**Task directions**
Reproduce exactly the span of lines beginning at the one with "The height and" and ending at the last line of the data below, omitting pictures.

**Records from a data source**
* * *

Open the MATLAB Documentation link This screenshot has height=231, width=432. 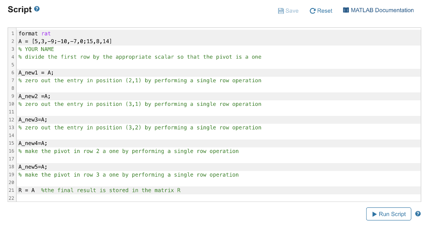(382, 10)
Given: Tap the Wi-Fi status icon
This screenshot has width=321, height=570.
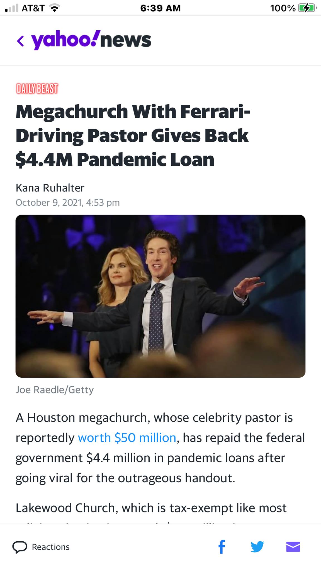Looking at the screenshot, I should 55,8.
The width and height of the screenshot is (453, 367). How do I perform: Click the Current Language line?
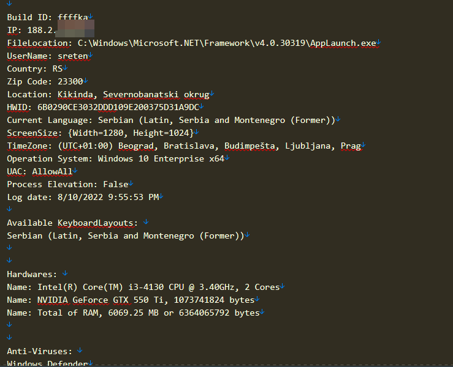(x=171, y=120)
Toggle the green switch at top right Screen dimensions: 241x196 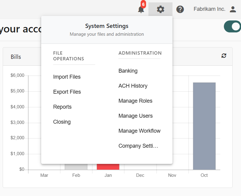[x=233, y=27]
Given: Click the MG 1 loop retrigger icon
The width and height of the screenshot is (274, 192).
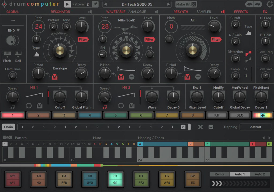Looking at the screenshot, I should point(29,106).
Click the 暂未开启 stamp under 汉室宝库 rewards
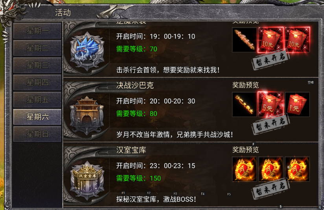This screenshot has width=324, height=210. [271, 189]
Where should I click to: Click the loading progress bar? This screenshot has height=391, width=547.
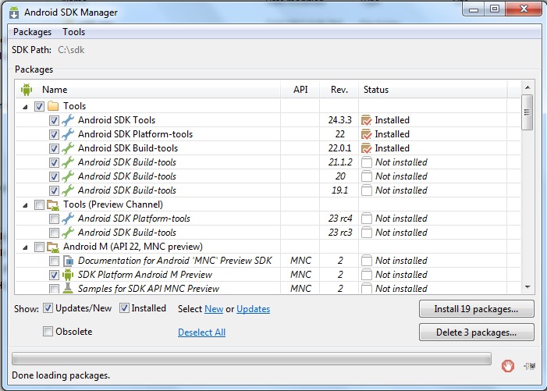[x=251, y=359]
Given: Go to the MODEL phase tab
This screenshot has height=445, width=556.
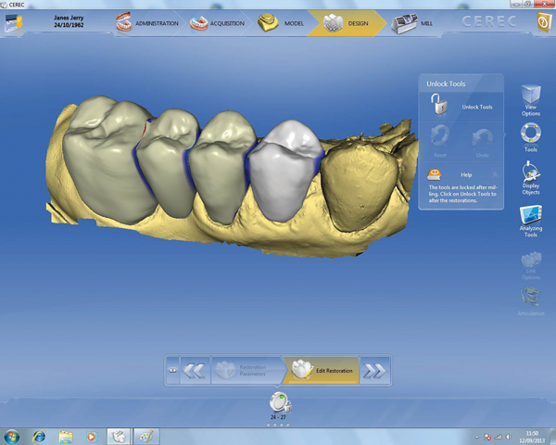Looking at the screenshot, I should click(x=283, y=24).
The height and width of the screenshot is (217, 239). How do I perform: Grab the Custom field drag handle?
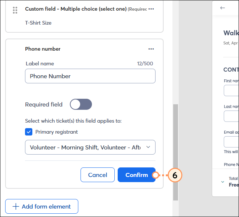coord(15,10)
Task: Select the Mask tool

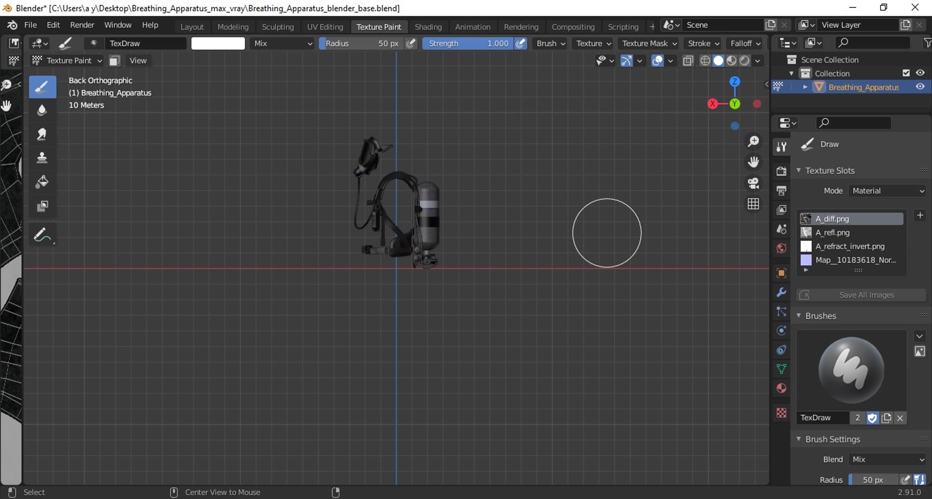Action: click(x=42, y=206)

* * *

**Exercise solution**
The height and width of the screenshot is (217, 239). How do I perform: Grab the Custom field drag handle?
coord(15,10)
Task: Select the Mask tool

Action: click(x=42, y=206)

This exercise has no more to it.